Maybe they are feeling anxious too
I was recently in a local coffee shop. Sitting alone taking some time to observe the world. My love of psychology goes far into the realms of people watching!
There is something particularly indulgent about being able to sit in a local independent café with its farrow and ball coloured signage and hygge inspired interior, watching.
Noticing the people that rush in with somewhere to be, those that stand awkwardly as they wait for a friend. The parents crossing their fingers that the little one will not spill another baby chino.
Blending into the table, in a corner listening to the hubbub of conversation I saw a cute, friendly faced twenty something discussing a previous catch up with friends. She mentioned that Sarah had seemed particularly quiet. She felt worried about her. Her confident responded with intrigue and surprise as she said that her partner had commented on how he did not think Sarah liked him.
This is something that has interested me for a while. Judgements and assumptions can damage our own self esteem or maybe our self esteem affects whether we judge and make assumptions. As I write we might begin to work this out together.
I wonder what would happen if we were all more like the friendly unassuming friend in the coffee shop. The person who has no idea how wonderful she is and wanders around making the world a better place as, without judgement, she notices people.
Two people that saw the same thing with a different view. One person saw someone who did not engage much and felt concern. The other was feeling anxious, took the non-engagement personally, and assumed a judgement of themselves.
I would love to see the difference if we could all find it within ourselves to believe that everyone has positive intent. To search within and find enough confidence to forget our own insecurities and reach out to others.

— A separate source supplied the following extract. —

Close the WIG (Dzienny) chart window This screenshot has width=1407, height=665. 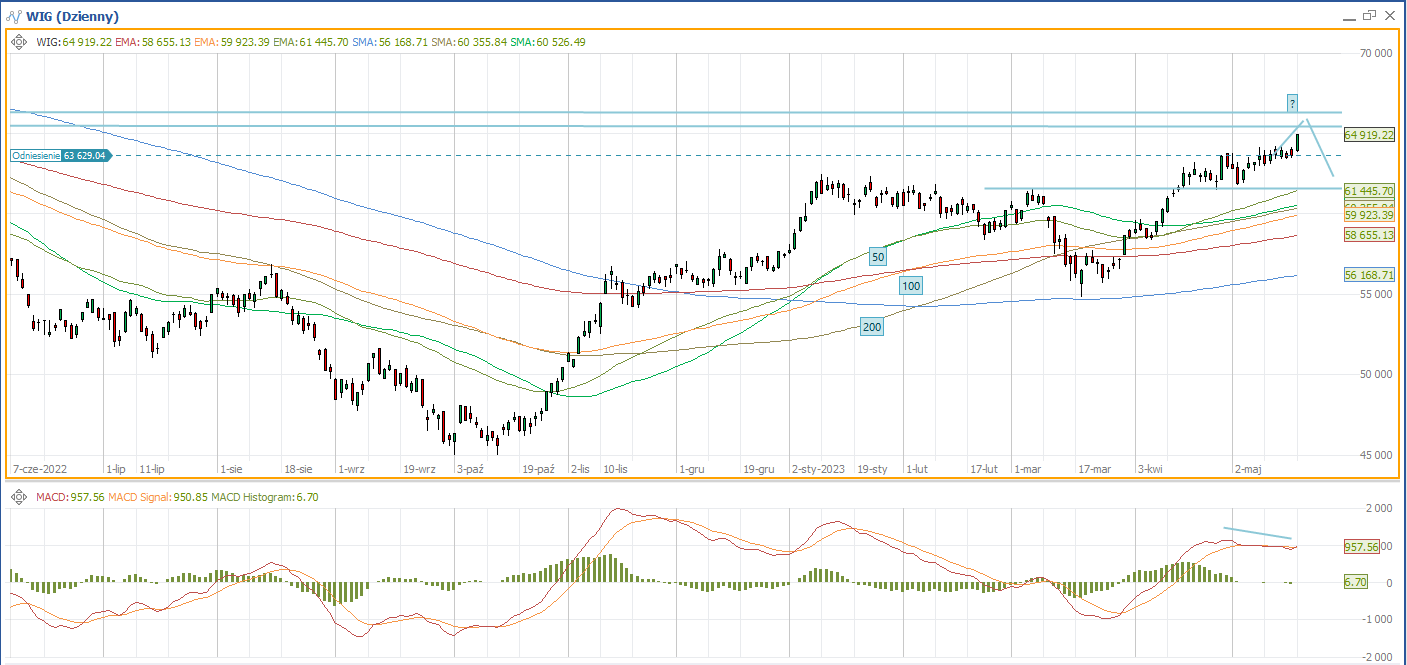[1389, 15]
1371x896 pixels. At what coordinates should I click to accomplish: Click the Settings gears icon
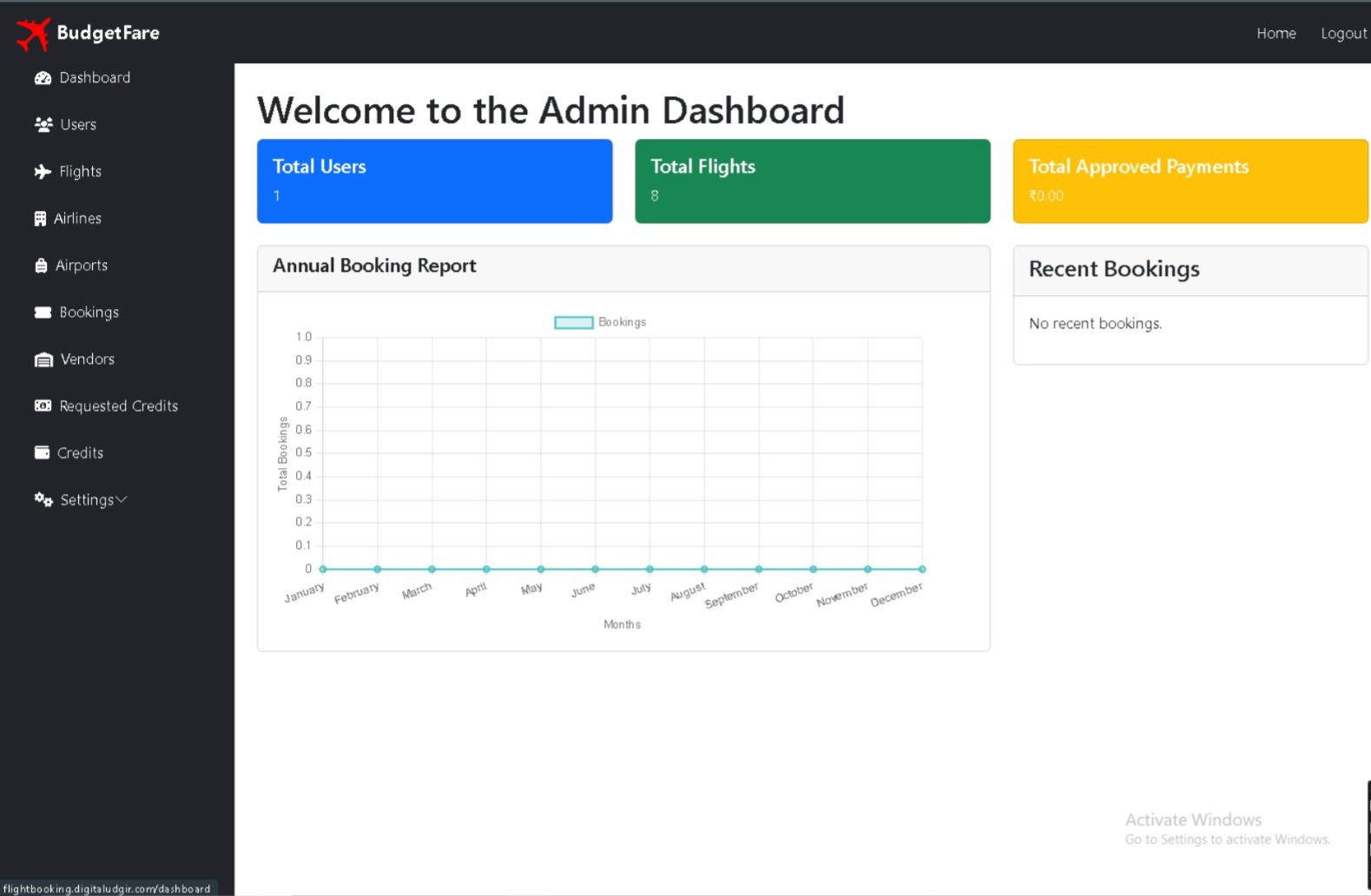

Arrogant looking Fran may in fact be feeling anxious, wanting the ground to open and swallow her as she stands terrified, watching others around her make conversation so easily. Jilly is rushing off to the kitchen to prepare more food, David is feeling anxious so dashes to the shop for more ice cream, Greg is holding fort in the lounge with five others listening to his stories of travelling around the World and arrogant Fran is stood on the outskirts looking rather uninterested in anyone, with a slight scowl on her face answering others politely but curtly.
So much confusion comes from our own insecurities. We often assume everyone else is confident or happy. This is so far from the truth. People have many different insecurities that they might not even realise themselves. What happens when we find enough confidence to forget our own insecurities enough to remove judgement and say, “Hey, how are you?”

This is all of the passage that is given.